## SUPPLIED PASSAGE
# # # #

Let’s get this out of the way to start with: The episode begins most dramatically with the suicide of Zilpha. It’s nice that they shot the scene so beautifully, a swan song for a character abused by many. Not just her husband and brother, but also by a writer who felt she’d served her purpose as damsel. A very convenient ending for James Delaney, and for the plot; no more troublesome emotional character distraction from the game at hand.
What’s more important, to James Delaney, is the use of Sir Stuart Strange’s crimes against him. For his goal was not merely revenge for the acts of treason and crime against humanity. As Strange asks, is this the limit of his ambition? A ship? A trading company? A commercial monopoly? What cynical times we live in.
At least Lorna Delaney is finally let off the leash to act. Under orders of course, but at least she has an active role at last. All to help bring about the release of James, the procurement of a ship, and the humiliation of the East India Company, and the removal of one last traitor.
All that remains is one last explosive confrontation with the Prince Regent and his soldiers, an act of defiance and treason that realistically would undo any agreements forged and erase any benefits from treaties and paperwork. But this is not the kind of thing that happens to Tom Hardy’s grunting genius. There’s just time for Helga and Lorna to get shot, removing the last of the semi-active female cast from the equation and all is done. The Delaney Trading Company sets sail, hoists an American flag and all is done.

# # # #

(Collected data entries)
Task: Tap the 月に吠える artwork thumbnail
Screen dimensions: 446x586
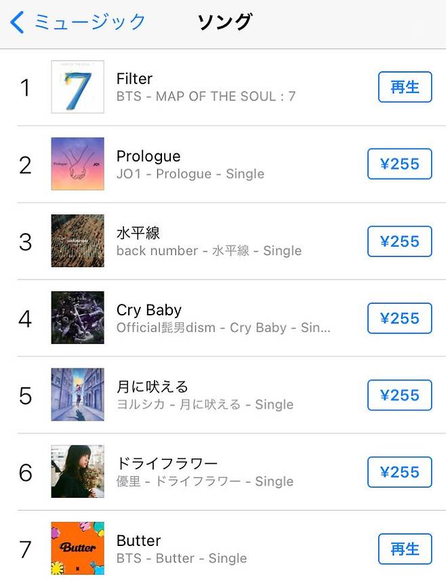Action: pyautogui.click(x=77, y=395)
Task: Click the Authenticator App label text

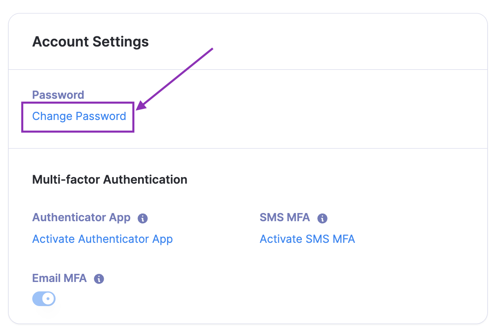Action: click(81, 218)
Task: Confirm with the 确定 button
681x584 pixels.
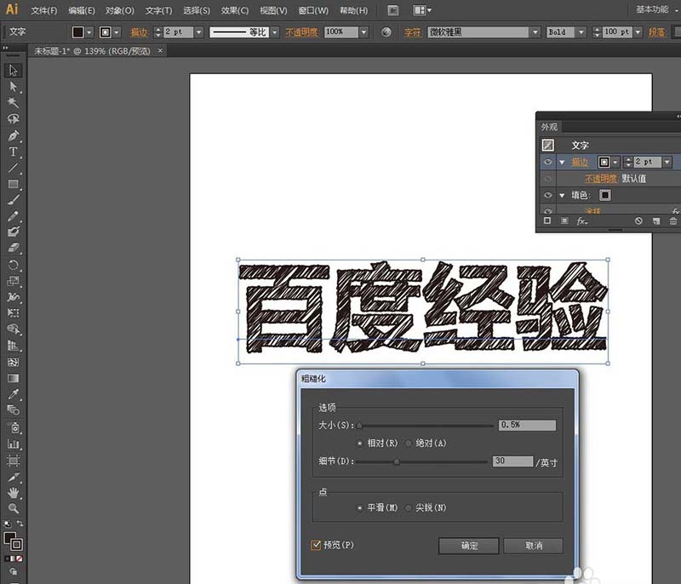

# # # #

## EXPLORE THE MATERIAL
**A)** Return the part of the episode review that opens with the words containing "What’s more important, to" and closes with "we live in.", copied word for word.
**B)** According to the episode review, what four outcomes are Lorna Delaney's actions meant to help bring about?
**C)** In the episode review, what flag does the Delaney Trading Company hoist after it sets sail?

## ANSWERS FOR THE TASKS
**A)**
What’s more important, to James Delaney, is the use of Sir Stuart Strange’s crimes against him. For his goal was not merely revenge for the acts of treason and crime against humanity. As Strange asks, is this the limit of his ambition? A ship? A trading company? A commercial monopoly? What cynical times we live in.

**B)**
The release of James
The procurement of a ship
The humiliation of the East India Company
The removal of one last traitor

**C)** An American flag.